REQUIRED ACTION —
With both ends included, repeat exactly the lines of the entries below from the one containing "1188x2576 pixels. At" down to the one containing "You are a GUI", and no others.

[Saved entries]

........

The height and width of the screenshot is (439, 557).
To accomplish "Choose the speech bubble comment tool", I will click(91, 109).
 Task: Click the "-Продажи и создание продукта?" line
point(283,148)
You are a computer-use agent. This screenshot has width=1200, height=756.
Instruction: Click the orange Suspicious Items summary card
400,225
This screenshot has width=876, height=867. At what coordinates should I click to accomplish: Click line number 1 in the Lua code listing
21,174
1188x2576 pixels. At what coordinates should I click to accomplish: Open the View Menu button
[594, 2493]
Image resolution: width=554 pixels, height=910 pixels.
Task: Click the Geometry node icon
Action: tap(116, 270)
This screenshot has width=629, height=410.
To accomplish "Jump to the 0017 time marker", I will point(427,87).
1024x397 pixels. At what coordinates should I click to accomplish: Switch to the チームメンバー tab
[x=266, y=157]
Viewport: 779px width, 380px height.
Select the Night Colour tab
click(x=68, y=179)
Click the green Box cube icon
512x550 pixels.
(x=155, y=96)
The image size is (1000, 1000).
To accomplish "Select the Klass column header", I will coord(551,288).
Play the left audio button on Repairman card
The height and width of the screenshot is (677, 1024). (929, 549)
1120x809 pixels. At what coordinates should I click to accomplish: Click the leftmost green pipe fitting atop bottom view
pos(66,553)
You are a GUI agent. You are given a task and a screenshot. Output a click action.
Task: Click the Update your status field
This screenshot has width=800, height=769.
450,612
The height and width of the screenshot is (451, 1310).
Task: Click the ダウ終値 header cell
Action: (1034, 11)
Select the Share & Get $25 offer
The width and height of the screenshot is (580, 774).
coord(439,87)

........

THE COMPLETED TASK —
1188x2576 pixels. At what coordinates should I click to accomplish: Open the View Menu button
[594, 2493]
Image resolution: width=554 pixels, height=910 pixels.
Task: Click the Geometry node icon
Action: tap(116, 270)
This screenshot has width=629, height=410.
To accomplish "Jump to the 0017 time marker", I will point(427,87).
1024x397 pixels. At what coordinates should I click to accomplish: Switch to the チームメンバー tab
[x=266, y=157]
Viewport: 779px width, 380px height.
Select the Night Colour tab
click(x=68, y=179)
Click the green Box cube icon
512x550 pixels.
(x=155, y=96)
The image size is (1000, 1000).
To accomplish "Select the Klass column header", I will coord(551,288).
Play the left audio button on Repairman card
The height and width of the screenshot is (677, 1024). (929, 549)
1120x809 pixels. At what coordinates should I click to accomplish: Click the leftmost green pipe fitting atop bottom view
pos(66,553)
You are a GUI agent. You are given a task and a screenshot. Output a click action.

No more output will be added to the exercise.